Consort and issue(s):
- Consort (Hi) : Takatsukasa Hiroko (鷹司景子, 15 January 1814– 28 September 1892), daughter of Takatsukasa Masahiro (鷹司 政煕)
  - Sixth Son: Prince Fushimi Sadanori (伏見宮貞教親王, 26 October 1836 – 16 December 1862)
  - Fifth Daughter: Princess Fumiko (碌子女王), (1839 – 1853)
  - Seventh Son: Prince Kiku (喜久宮, 1842 – 1851)
  - Eighth Daughter: Princess Noriko (則子女王), (16 May 1850 – 14 November 1874), wife of Marquis Tokugawa Mochitsugu (徳川 茂承)
  - Ninth Daughter: Princess Kayo (嘉世宮, 1852 – 1853)
  - Eleventh Daughter: Princess Toshi (利宮, 1856 – 1858)
  - Fourteenth son: Prince Fushimi Sadanaru (伏見宮貞愛親王, 9 June 1858 – 4 February 1923
- Lady-in-waiting (Nyōbō): Fujiki Toshiko (藤木寿子)
  - First Son: Prince Yamashina Akira (山階宮晃親王, 22 October 1816 – 29 October 1891)
- Lady-in-waiting (Nyōbō): Ueno Juno (上野寿野)
  - Second Son: Prince Shōgoin Yoshikoto (聖護院宮嘉言親王, 28 February 1821 – 26 September 1868)
  - Third Son: Prince Manshuin Jonin (曼殊院宮譲仁親王, 1824 – 1842)
  - First Daughter: Princess Hisako (恒子女王, 26 February 1826 – 1916)
- Lady-in-waiting (Nyōbō): Torikoji Nobuko (鳥居小路信子)
  - Fourth Son: Prince Kuni Asahiko (久邇宮朝彦親王, 27 February 1824 – 25 October 1891)
- Lady-in-waiting (Nyōbō): Nakamura Soma (中村杣)
  - Second Daughter: Princess Yoriko (順子女王, 1827 – 1908), Wife of the former Minister of the Left Ichijō Tadaka (一条忠香)
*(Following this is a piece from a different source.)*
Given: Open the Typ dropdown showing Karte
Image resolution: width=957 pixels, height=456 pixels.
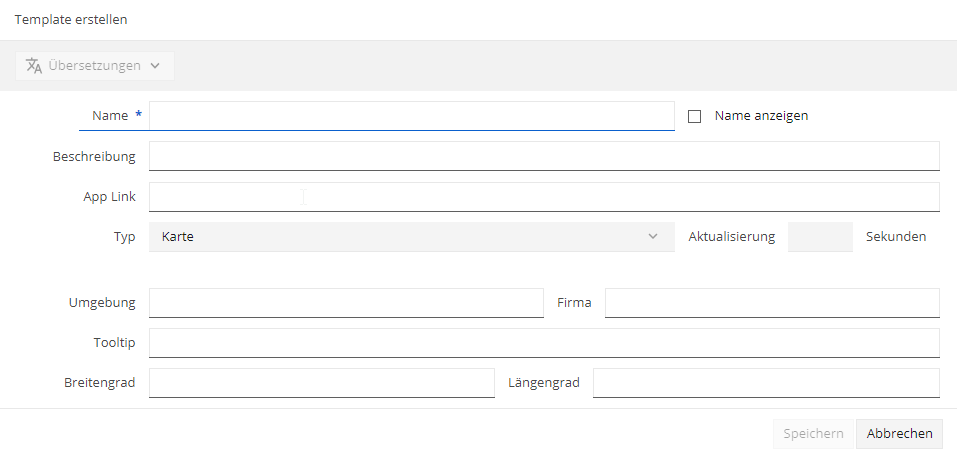Looking at the screenshot, I should pos(412,237).
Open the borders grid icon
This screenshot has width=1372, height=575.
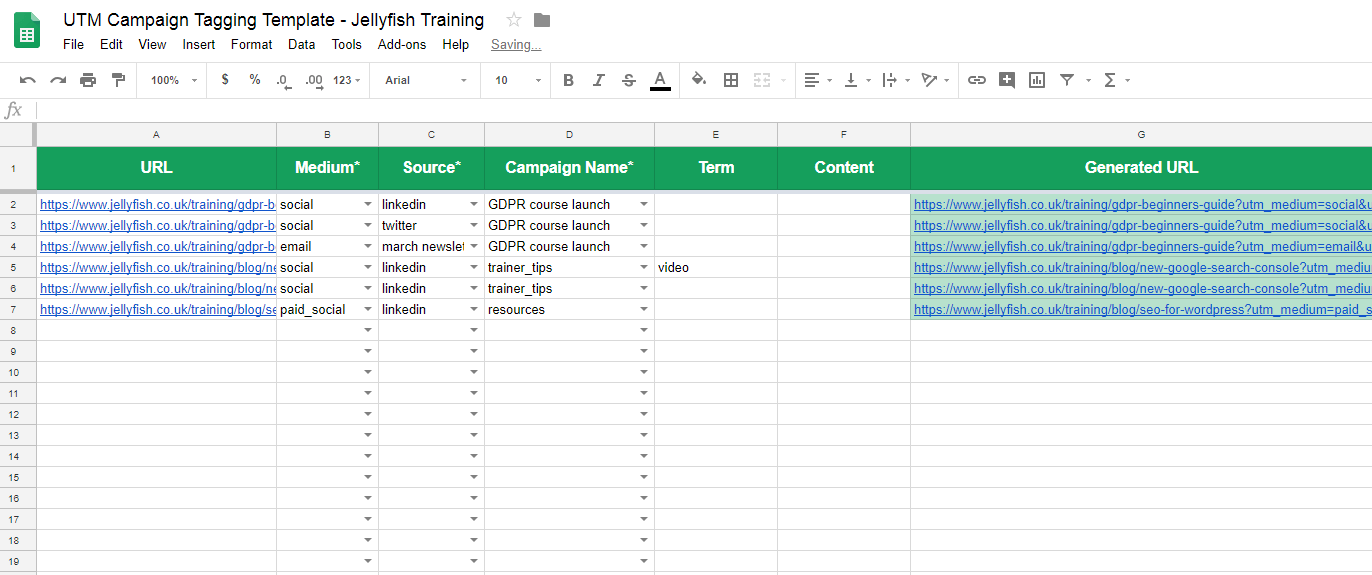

  - Third Daughter: Koga Sei'en (久我誓円, 1828 – 1910) – became an adopted daughter of Koga Michiaki (1780-1855) in 1875
- Lady-in-waiting (Nyōbō): Furuyama Chie (古山千恵)
  - Fourth Daughter: Princess Tomoko (和子女王, 19 January 1830 – 4 June 1884), Wife of Otani Mitsukatsu (大谷光勝)
- Lady-in-waiting (Nyōbō): Kazuo Kondō (近藤加寿尾)
  - Fifth Son: Stillborn (1832 – 1832)
- Lady-in-waiting (Nyōbō): Horiuchi Nobuko (堀内信子)
  - Sixth Daughter: Stillborn (1840 – 1840)
  - Eighth Son: Prince Komatsu Akihito (小松宮彰仁親王, 11 February 1846 – 18 February 1903)
  - Ninth Son: Prince Kitashirakawa Yoshihisa (北白川宮能久親王, 1 April 1847 – 5 November 1895)
  - Tenth Son: Prince Aki (誠宮, 1848 – 1853)
  - Eleventh Son: Prince Naru (愛宮, 1849 – 1851)
  - Twelfth Son: Prince Kachō Hirotsune (華頂宮博経親王, 19 April 1851 – 24 May 1876)
- Lady-in-waiting (Nyōbō): Simuko Kimura (木村世牟子)
  - Seventh Daughter: Princess Bunshū (文秀女王, 29 January 1844 – 15 February 1926) – became a buddhist nun at Enshō-ji
- Lady-in-waiting (Nyōbō): Itami Yoshiko (伊丹吉子)
  - Tenth Daughter: Murakumo Nichi'ei (村雲日栄, 3 April 1855 – 1920) – became a Buddhist nun
  - Thirteenth Son: Prince Kitashirakawa Satonari (北白川宮智成親王 Kitashirakawa-no-miya Satonari shinnō), (22 July 1856 – 10 February 1872)
  - Twelfth Daughter: Princess Takako (貴子女王, 4 January 1858 – 1919), Wife of Count Matsudaira Tadataka
  - Thirteenth Daughter: Stillborn (1859 – 1859)
  - Fourteenth Daughter: Princess Tame (多明宮, 1860 –1864)
  - Fifteenth Son: Count Kiyosu Ienori (清棲家教伯爵, 19 June 1862 – 13 July 1923)
  - Sixteenth Son: Prince Kan'in Kotohito (閑院宮載仁親王, 10 November 1865 – 21 May 1945)
  - Seventeenth Son: Prince Higashifushimi Yorihito (東伏見宮依仁親王, 19 September 1867 – 27 June 1922)
  - Fifteenth Daughter: Princess Machi (萬千宮, 1869 –1872)

Among 12 surviving sons of Prince Kuniie, 2 of them succeeded Fushimi-no-miya, other 9 were granted with Shinnōke and the other one became a count.